TEXT SECTION:
The painful hip, the hearing loss, the mental slips. It was hard to watch, and I found myself quite sad at moments–which I had to hide, because my mother is still quick to interpret my facial communication and apologize for what she cannot help. This role-reversal with my mom has been a steady progression, but my phone calls and short visits kept the severity of the changes from me. Being on duty 24-7 for over a week made it abundantly clear that the mom I now have isn’t the mom I once had.
In truth, at times, I just wanted to yell, “I want my mommy!” and then simply cry at the loss. But then I thought of my dad who is just in my memory or spoke with friends who have lost their mothers, and I realized that I needed to embrace the changes and love on this lady who has given me so much. After all, I still have her. And this really isn’t about me, anyway. It is about what is best for her.
When the Pollyanna side of my personality kicks in, I see how blessed I still am. My mom, despite her pain, does not complain. She perseveres. She is easy to please. Pleasant. She sees every day, every place, every item as if it were new. She receives every plate of food or dessert with a drop-down jaw response of wonder and awe. She delights in the little things–the cute saying on her morning coffee mug, home-baked goodies, the country roads taken instead of the quicker interstate highway, the plain vanilla ice cream cone, or the small-town hamburger eaten in the parking lot.
This past week, when she got bored at the basketball games, she would wander the halls, within my view, and make friends. By the end of the tournament, the concession stand ladies would greet her in the hallway and offer her coffee–for free! “Just let me know if you need anything, Sweetie,” I heard one say. After spending just a few days at games with my mom, a fellow team mom went and purchased a gift for her and then drove to my house to deliver it. My mother was astounded—and much, much blessed.
My little token attempts at decorating for Christmas (this compared to my mother who once decorated every room, including every bathroom, for the holiday) brought me lavish praise. She daily doused me with “You are tremendous” and “You are awesome” for the tiniest of acts. (And, of course, I believed her.) She remains my most faithful cheerleader.
Trust me. Just as she tries to hide the pain in her hip, my mom tries to hide her memory issues. I know that the things she sees triggers memories that she rebuilds with a mix of fact and fiction. Her “I remember this…” comments—when she is seeing something so new that even I have never seen it—are simply her manner of making sense of the current world by what she remembers from her past, much clearer memories. I can see her frustration when she tries to wrap her mind around new concepts—and fails. I see her confusion—and I see part of her realize she is confused and get embarrassed and apologetic. But I also hear her advice to me, when she is still that wise woman who has guided me all along. I rejoice in those moments when she seems to be just who she always was. I also hear her pleas to God that He continue to use her—in some way—and I hear her fears that maybe she no longer has a purpose here.
And it hurts to see my mom struggle so with the changes, especially when she doubts her value and purpose in these, her latter years. I see her value, her purpose, and the way she continues to touch the lives of those around her, even those who just a short time before were perfect strangers. Hers is a different walk of faith for now, trusting in God even more as she sees her body and mind become less reliable. Trusting that He has a purpose, that He will still use her.
I trust that He will, too, because I continue to see how her life impacts mine. She who imparted so much wisdom and care still loves me dearly and remains my most faithful cheerleader. And I will be hers.
P.S. Listening to Charles Stanley one morning, I jotted down something he said: “Helplessness that leads us to prayer is one of our greatest strengths. The greater your perception of self-sufficiency, the greater your potential for disaster.” My mom—and those of us trying to help her through this—are experiencing great strength as we recognize our inabilities and acknowledge where true strength lies—in God. As Paul said in 2 Corinthians 12:10, “… for when I am weak, then I am strong.”

COLLECTED MATERIAL:
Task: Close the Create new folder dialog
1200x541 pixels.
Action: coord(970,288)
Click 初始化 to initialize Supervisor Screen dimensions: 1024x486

YOUR INSTRUCTIONS: In the text about caring for an aging mother, what did the concession stand ladies offer her by the end of the tournament?

RESPONSE: Free coffee.